WHAT IS BEING ASKED ::
Copy every line of the following data that includes the string "computer".

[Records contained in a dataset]
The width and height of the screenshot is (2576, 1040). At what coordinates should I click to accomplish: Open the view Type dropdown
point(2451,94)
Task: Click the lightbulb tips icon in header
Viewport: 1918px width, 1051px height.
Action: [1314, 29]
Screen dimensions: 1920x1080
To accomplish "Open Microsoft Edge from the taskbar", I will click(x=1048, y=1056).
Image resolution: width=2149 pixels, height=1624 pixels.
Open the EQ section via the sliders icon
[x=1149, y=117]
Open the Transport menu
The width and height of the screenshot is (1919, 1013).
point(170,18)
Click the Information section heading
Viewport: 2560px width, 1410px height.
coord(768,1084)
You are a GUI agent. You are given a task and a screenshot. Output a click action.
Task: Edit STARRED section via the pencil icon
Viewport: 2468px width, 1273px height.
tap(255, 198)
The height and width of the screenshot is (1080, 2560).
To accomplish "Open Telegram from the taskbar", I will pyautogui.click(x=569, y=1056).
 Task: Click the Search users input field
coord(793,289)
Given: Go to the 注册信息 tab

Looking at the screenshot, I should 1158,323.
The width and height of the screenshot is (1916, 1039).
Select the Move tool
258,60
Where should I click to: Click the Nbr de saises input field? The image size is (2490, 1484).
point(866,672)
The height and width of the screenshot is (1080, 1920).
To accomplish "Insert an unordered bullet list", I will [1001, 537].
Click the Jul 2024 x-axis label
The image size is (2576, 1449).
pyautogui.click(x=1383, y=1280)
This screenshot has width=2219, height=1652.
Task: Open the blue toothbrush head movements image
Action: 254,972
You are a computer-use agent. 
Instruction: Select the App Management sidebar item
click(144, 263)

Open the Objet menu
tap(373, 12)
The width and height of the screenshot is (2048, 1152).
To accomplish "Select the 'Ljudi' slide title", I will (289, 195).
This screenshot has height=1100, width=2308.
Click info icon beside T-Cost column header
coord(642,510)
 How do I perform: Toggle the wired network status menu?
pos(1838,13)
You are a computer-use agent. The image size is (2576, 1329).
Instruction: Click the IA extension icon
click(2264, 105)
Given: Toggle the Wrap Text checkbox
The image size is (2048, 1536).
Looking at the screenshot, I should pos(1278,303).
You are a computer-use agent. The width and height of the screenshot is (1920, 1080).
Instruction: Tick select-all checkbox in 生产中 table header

RESULT FOR THIS EXERCISE ::
You are a computer-use agent. 
You are a computer-use agent. The image size is (2576, 1329).
You are a computer-use agent. The width and height of the screenshot is (1920, 1080).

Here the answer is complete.